Many corporate executives have already moved their storage and services to a cloud computing environment, and surely even more will follow suit in the coming years. This presents a unique challenge to IT departments and chief information officers (CIOs), considering the uncharted territories of both the cloud and eDiscovery.
Discovery in the cloud
Likely the chief eDiscovery threat in a cloud environment is the third-party provider’s practices, as service level agreements (SLAs) are often not bulletproof. Further, when a court determines a business participated in non-compliant destruction or management of data, regardless of if the cloud provider was responsible or not, the firm will often be held liable.
Jamie Yap, writing for ZDNet, recently explained how these third-party data centers used after adoption of Software-as-a-Service (SaaS) are relative landmines for the average enterprise. She cited recent statements of industry watchdogs that implied businesses are not simply exonerated from compliance requirements upon hiring a third-party cloud provider.
As if the eDiscovery and archiving challenges companies face when storing data internally were not enough, unprepared firms using SaaS for storage will have to worry about the service providers’ practices, capabilities and more, in addition to their own. Yap further noted that the availability of information demanded by a court is another pressure point, as the inability to retrieve the requested data in a timely fashion can lead to sanctions, fines and other headaches.
Deletion fears are mostly founded
Kim Dunn recently wrote in Business 2 Community that companies need to treat emails and other digital information as they would any physical document or record, especially when considering the increasing occurrence of eDiscovery proceedings. The author explained that the Sarbanes-Oxley (SOX) act gives regulators the power to penalize any individual or company that destroys physically or digitally held information in a non compliant fashion.

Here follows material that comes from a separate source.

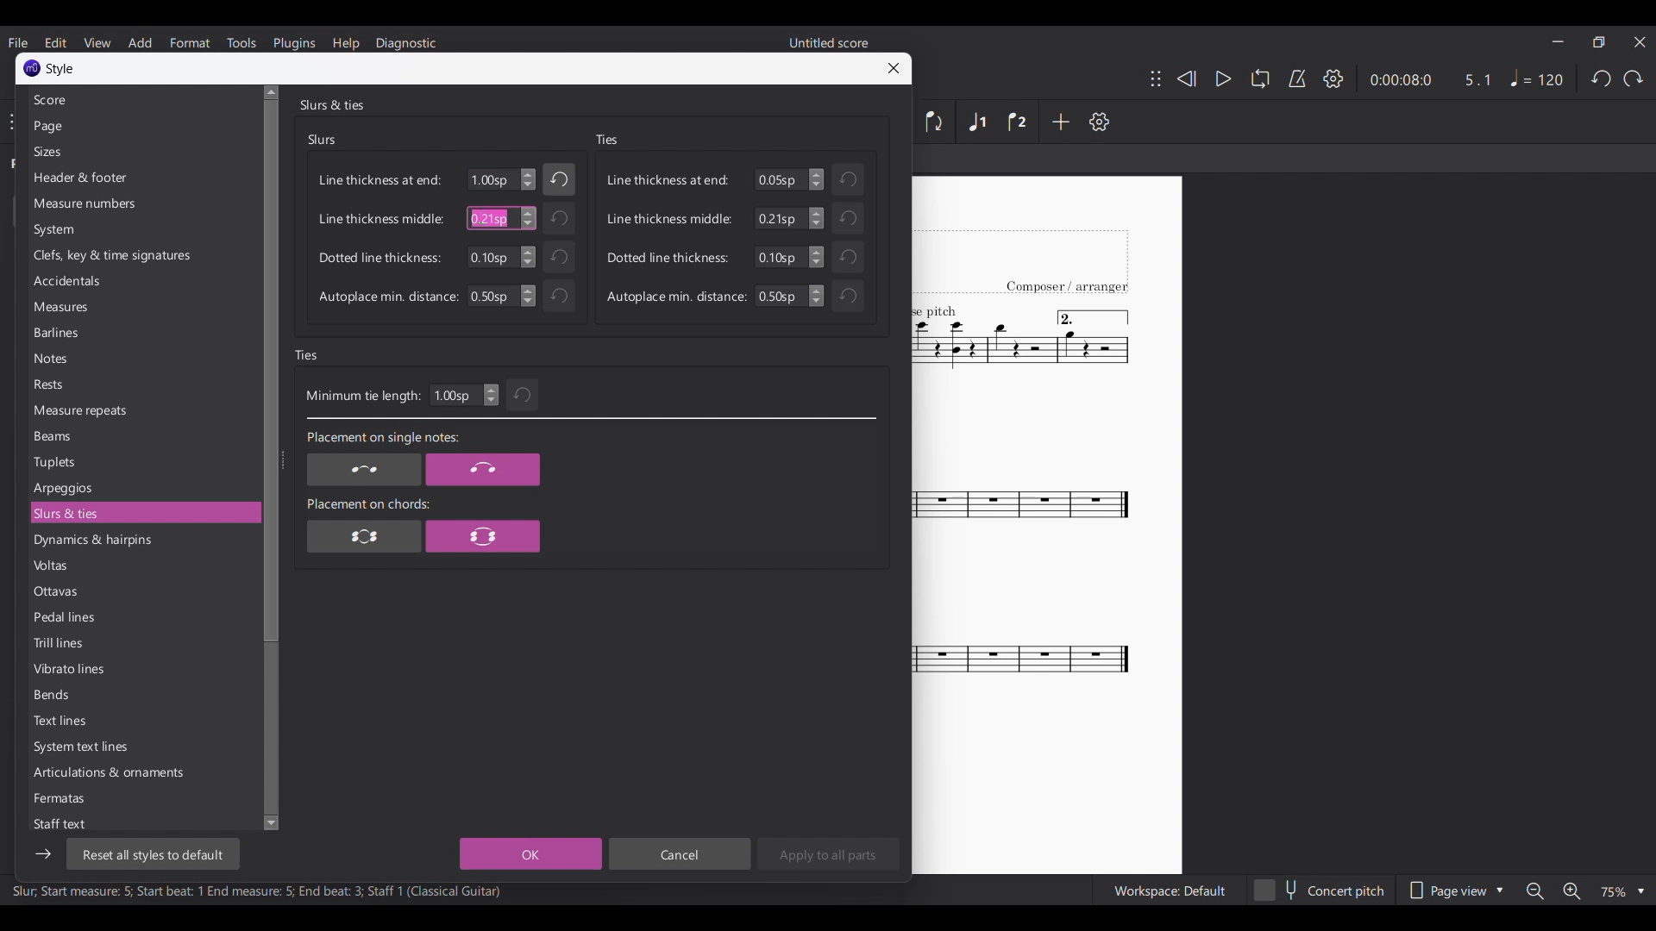  What do you see at coordinates (142, 256) in the screenshot?
I see `Clefs, key & time signatures` at bounding box center [142, 256].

Dunn further noted that all digital information must be treated with the same care as paper documents, adding that businesses should consider the use of archiving solutions available to ensure compliant retention practices in the face of either incendiary or negligent staff members.
Field threats, capitalize on technology
With all of that being said, there is no reason firms should not still consider the use of an SaaS-provider, as the potential for reduced capital expenditures and operational costs is a savory notion in a turbulent economy. The trick is to not go about adoption of such technology in a half-hearted, poorly planned fashion.
Preparation is key, and the use of a proven eDiscovery solutions provider can help any business capitalize on the benefits of advanced enterprise IT products, while remaining safe from the threats of electronic litigation proceedings.